Copy out, word for word, only the rows from the line containing "Click the filter" through the line containing "Action: coord(107,147)", with both of those lines included.

SUPPLIED DATA
-=-=-=-=-

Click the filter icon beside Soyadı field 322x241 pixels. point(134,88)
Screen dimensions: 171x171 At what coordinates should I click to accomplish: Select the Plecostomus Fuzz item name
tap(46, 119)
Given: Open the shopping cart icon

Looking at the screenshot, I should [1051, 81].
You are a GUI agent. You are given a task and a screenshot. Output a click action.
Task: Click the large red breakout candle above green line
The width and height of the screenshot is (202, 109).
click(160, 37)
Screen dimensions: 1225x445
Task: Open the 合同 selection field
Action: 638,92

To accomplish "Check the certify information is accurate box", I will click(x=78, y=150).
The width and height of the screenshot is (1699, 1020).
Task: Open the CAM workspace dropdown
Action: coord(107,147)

-=-=-=-=-

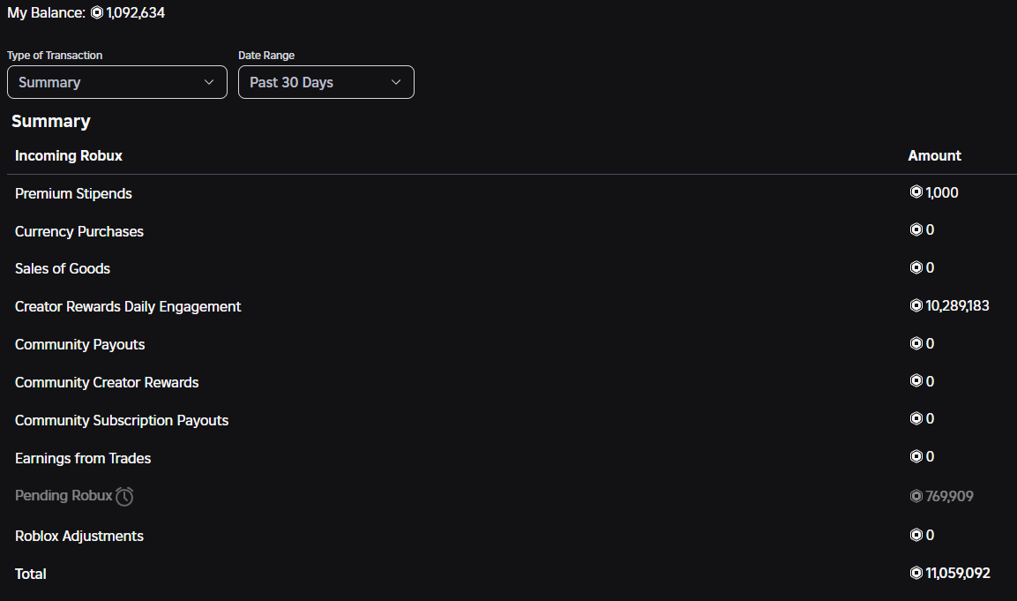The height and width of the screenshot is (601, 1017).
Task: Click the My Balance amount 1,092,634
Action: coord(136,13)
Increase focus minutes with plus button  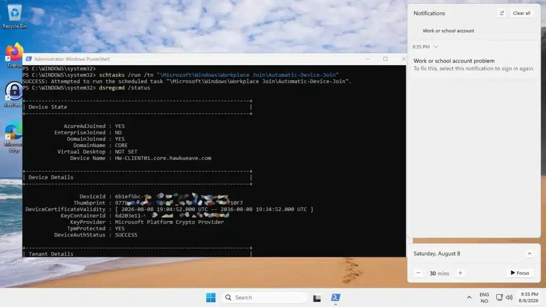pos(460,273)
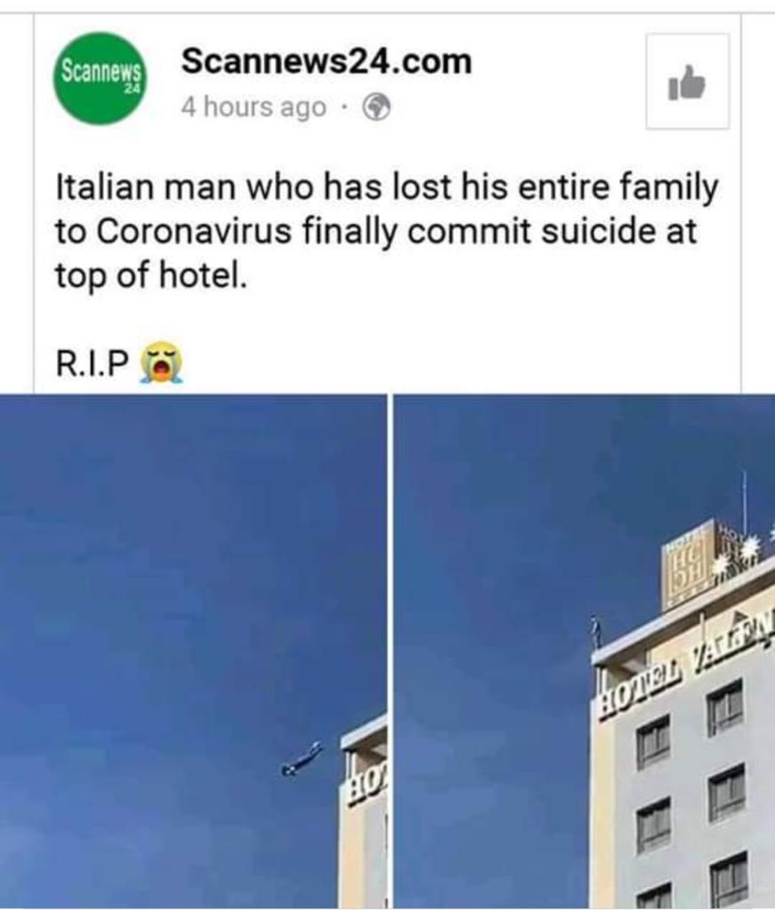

-=-=-=-=-

EXERCISE OUTPUT
Click the filter icon beside Soyadı field 322x241 pixels. point(134,88)
Screen dimensions: 171x171 At what coordinates should I click to accomplish: Select the Plecostomus Fuzz item name
tap(46, 119)
Given: Open the shopping cart icon

Looking at the screenshot, I should [1051, 81].
You are a GUI agent. You are given a task and a screenshot. Output a click action.
Task: Click the large red breakout candle above green line
The width and height of the screenshot is (202, 109).
click(160, 37)
Screen dimensions: 1225x445
Task: Open the 合同 selection field
Action: 638,92

To accomplish "Check the certify information is accurate box", I will click(x=78, y=150).
The width and height of the screenshot is (1699, 1020).
Task: Open the CAM workspace dropdown
Action: coord(107,147)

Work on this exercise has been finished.